WHAT NEEDS TO BE DONE :: Please filter the entries for the word "Given" and copy every line that has it.
________________________________________
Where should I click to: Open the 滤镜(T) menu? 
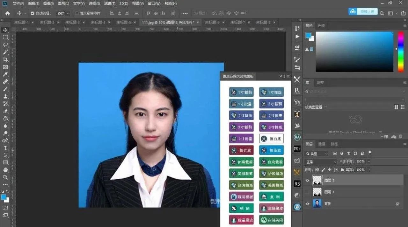[110, 3]
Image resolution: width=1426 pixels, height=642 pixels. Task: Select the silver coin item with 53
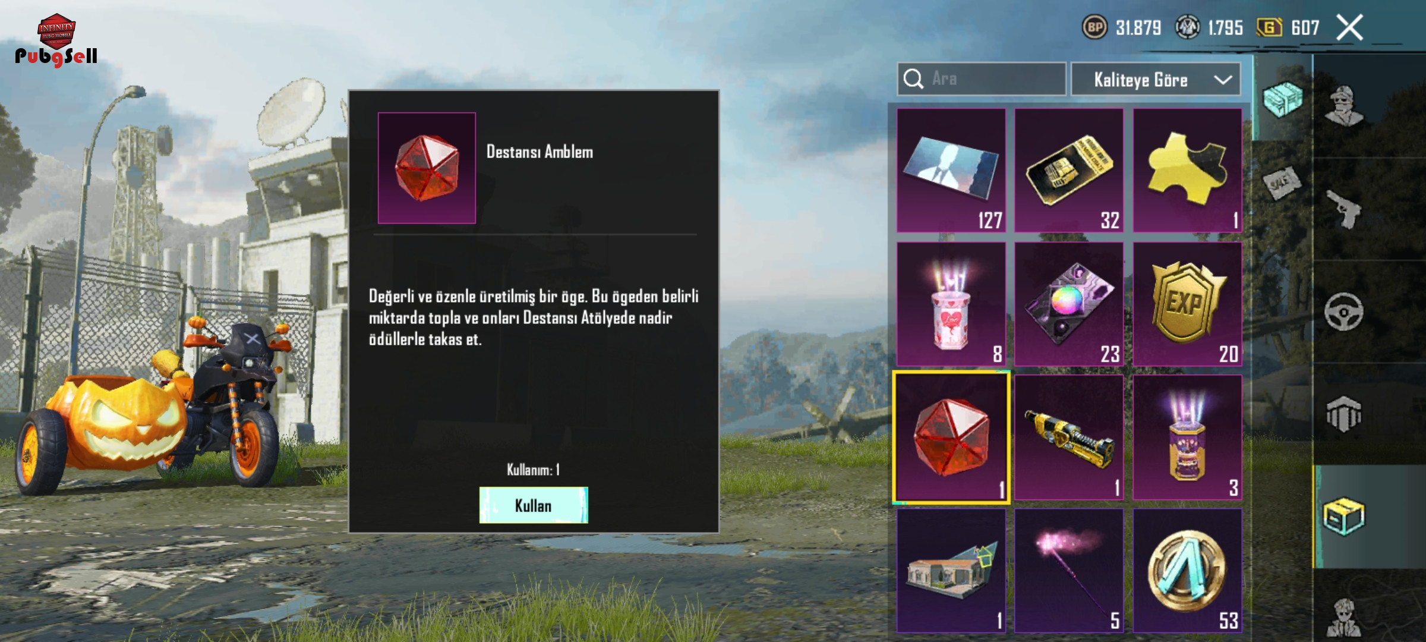tap(1187, 571)
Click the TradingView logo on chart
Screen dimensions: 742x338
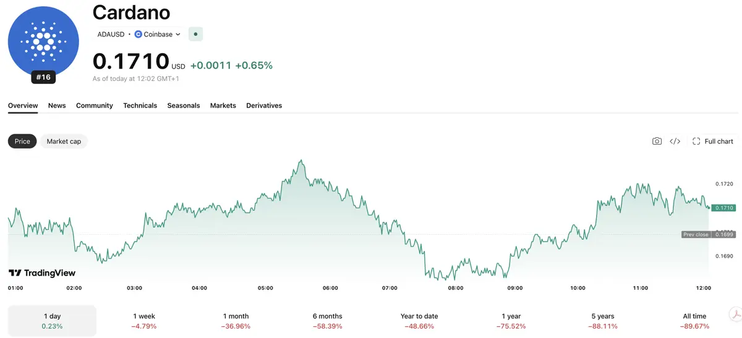42,273
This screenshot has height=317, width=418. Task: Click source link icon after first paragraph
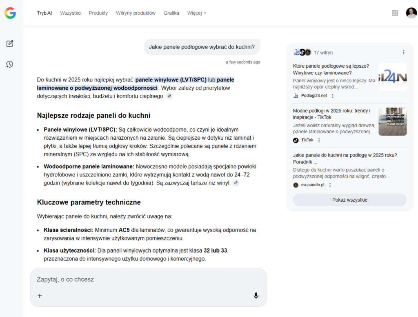[169, 96]
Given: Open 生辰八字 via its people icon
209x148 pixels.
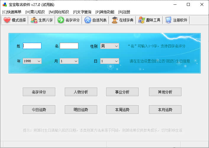Looking at the screenshot, I should point(34,20).
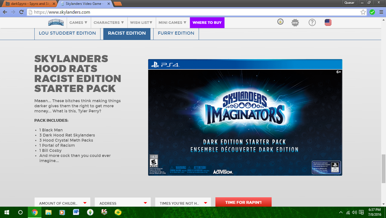The image size is (386, 218).
Task: Expand the Games menu dropdown
Action: [x=78, y=23]
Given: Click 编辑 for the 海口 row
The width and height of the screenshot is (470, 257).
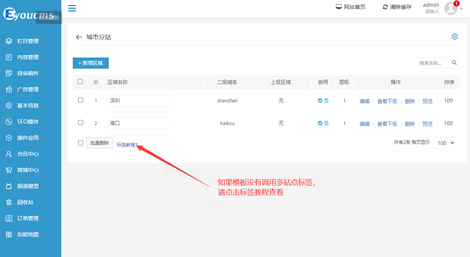Looking at the screenshot, I should [364, 124].
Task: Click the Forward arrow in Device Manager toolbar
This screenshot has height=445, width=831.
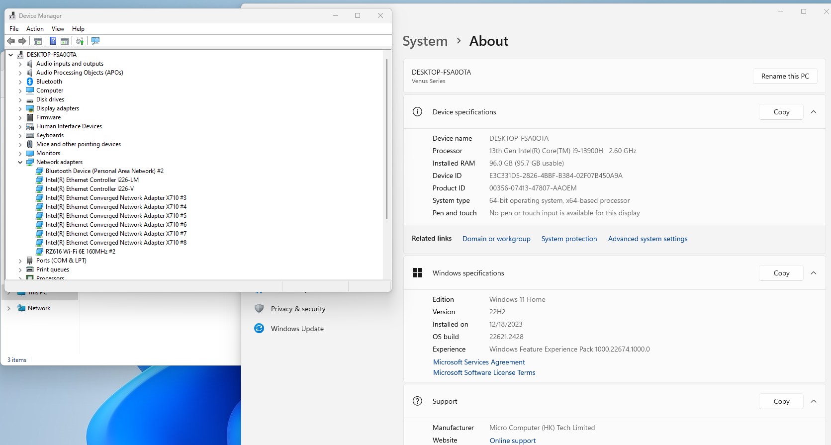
________________________________________
RESULT FOR THIS TASK ::
Given: Open 生辰八字 via its people icon
Given: Click 编辑 for the 海口 row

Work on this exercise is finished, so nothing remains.